Saturday, December 23, 2006

of sweet rolls and trust

Suffice it to say these past few weeks have been busy. Christmas certainly adds to the pressure of trying to get things done, but I look at my time and realize it has been more than normal. My husband and I have our own business and I help him with that. Small business owners know that means anything and everything needing done. My mother-in-law had open heart surgery about 2 months ago. She was our delivery person, so we lost her, and added the worries over her health, visitation and doctor appointments. The driver we did hire takes two weeks off for Christmas to go to Florida, so back to square one with deliveries. I'm helping with two worship teams and extra ministry opportunities that came up. I do commission artwork and Christmas is my most busy time of the year, drawing and painting, framing and delivering work. I love all of these things, but then add to that being sure that special people are remembered at Christmas, and even doing the smallest of things is one more thing to remember. And add to that visitation to the prison and worrying about my son...

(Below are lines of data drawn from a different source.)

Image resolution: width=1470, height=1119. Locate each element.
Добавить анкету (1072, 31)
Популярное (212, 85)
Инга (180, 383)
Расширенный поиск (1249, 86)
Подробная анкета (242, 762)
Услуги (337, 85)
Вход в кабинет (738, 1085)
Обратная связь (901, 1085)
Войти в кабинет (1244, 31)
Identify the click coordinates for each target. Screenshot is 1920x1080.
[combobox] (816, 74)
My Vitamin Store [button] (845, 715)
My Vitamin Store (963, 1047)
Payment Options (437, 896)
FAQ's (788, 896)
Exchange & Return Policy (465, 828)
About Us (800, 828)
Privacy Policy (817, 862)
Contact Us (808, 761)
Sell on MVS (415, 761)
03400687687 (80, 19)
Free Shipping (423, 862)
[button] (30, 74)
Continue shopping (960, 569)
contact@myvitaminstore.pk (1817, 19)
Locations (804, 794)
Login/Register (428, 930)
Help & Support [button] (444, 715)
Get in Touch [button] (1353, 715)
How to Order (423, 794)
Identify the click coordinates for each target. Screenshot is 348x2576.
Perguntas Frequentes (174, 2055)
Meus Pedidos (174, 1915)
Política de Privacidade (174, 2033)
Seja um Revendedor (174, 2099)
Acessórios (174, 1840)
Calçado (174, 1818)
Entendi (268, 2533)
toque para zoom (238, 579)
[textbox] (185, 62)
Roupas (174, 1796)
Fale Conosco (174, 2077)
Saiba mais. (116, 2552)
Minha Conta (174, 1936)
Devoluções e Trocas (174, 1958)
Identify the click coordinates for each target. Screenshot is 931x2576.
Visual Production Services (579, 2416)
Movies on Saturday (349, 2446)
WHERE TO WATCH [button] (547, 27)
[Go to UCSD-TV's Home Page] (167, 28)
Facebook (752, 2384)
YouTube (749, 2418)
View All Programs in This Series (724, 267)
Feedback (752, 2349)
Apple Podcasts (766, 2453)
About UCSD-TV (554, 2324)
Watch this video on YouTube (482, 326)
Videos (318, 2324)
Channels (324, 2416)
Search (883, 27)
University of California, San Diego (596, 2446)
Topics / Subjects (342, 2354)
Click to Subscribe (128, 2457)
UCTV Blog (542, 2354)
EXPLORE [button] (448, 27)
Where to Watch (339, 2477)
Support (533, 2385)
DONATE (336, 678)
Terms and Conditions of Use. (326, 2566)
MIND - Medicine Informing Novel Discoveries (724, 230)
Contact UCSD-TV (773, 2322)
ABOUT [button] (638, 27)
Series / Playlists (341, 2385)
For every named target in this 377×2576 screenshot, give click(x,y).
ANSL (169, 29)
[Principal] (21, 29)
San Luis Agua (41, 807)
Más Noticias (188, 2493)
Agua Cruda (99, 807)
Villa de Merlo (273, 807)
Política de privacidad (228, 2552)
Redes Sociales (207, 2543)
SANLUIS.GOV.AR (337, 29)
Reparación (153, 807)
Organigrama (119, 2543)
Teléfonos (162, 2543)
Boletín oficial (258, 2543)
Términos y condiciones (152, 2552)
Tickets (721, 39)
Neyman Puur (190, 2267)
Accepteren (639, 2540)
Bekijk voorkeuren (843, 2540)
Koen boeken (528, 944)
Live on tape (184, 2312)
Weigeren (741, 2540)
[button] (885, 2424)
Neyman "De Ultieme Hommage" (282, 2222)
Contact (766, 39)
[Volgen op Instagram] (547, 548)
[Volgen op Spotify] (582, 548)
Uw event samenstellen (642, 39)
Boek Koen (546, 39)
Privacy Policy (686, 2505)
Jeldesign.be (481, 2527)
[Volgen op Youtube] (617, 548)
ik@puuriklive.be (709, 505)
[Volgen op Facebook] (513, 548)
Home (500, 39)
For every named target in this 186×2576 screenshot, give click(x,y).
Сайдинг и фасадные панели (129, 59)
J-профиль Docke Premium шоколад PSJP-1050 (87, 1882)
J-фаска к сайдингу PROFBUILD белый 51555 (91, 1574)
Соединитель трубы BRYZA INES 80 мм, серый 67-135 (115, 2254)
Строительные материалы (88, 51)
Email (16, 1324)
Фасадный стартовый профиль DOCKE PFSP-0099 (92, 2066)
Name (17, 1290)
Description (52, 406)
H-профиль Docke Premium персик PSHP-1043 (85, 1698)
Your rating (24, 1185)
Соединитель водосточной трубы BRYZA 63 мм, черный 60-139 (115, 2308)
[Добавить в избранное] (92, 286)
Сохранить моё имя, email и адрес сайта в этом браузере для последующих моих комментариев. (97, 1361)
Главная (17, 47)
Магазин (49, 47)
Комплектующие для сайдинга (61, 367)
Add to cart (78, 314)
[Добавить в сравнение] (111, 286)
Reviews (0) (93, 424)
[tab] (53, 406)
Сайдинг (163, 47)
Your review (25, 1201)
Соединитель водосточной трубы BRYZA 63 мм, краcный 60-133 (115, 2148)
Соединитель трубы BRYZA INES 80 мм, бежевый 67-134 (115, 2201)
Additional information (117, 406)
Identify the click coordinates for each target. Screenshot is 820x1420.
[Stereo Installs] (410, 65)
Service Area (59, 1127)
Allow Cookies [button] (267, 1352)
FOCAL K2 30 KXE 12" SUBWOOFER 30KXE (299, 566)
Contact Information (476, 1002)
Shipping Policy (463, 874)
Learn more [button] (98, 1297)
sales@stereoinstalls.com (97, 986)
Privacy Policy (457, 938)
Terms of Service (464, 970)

So there's backdrop to something that happened yesterday. I woke up early going blue blazes when mom in law calls and wants some things from the bakery. Now I would have not been hugely happy with this request on a normal day but no problem, really. However, three days before Christmas, one of them being a Sunday, you do not want to be found in a bakery with people picking up Christmas cakes, nut bread, rolls, cookies-the wait in line can be eternal. I had a client coming in an hour to pick up art work. I wanted to beat crowds to the grocery store. Sigh...I wanted, I wanted, I wanted...what I didn't want was to sacrifice MY TIME for such a frivolous request. Not only that, but when I didn't immediately respond to her call to pick up money for the goods, she came over and dropped the money off. And called AGAIN to remind me she needed things before 8 am. GGGRRR....the steam is coming out of my ears and my resentment meter is rising steadily.

Well, I went with gritted teeth and voiced a silent prayer that there were no lines. My anger began to dissipate as I drove along (oh, did I forget to mention I had to deliver a gift bag of cookies in this trip?). I got to the bakery and there was no line. I got in and got out, and delivered my gift. By the time I got home I was glad I did go. She wanted the goodies for a visiting nurse who comes to check her K-Vac. I should have known. But here's the lesson-I hate it when people presume upon my good nature and then act like they don't trust me to be that person. I would have come to get the money had she only waited, and I would have gone directly to the bakery after my gift bag was secured if she had only given me a minute to adjust myself. Then I was deeply convicted that I just did that to someone not long ago myself. I didn't trust that person to act like they always have-loving and caring, wanting to help me and wanting to be my friend. I slipped back into control mode, trusting only myself. I hate being treated like that, and this person made it clear to me they do, too, by trying to understand why I acted like I did. Lack of trust speaks louder thany any words we may speak to the contrary. I hope I can repair the damage.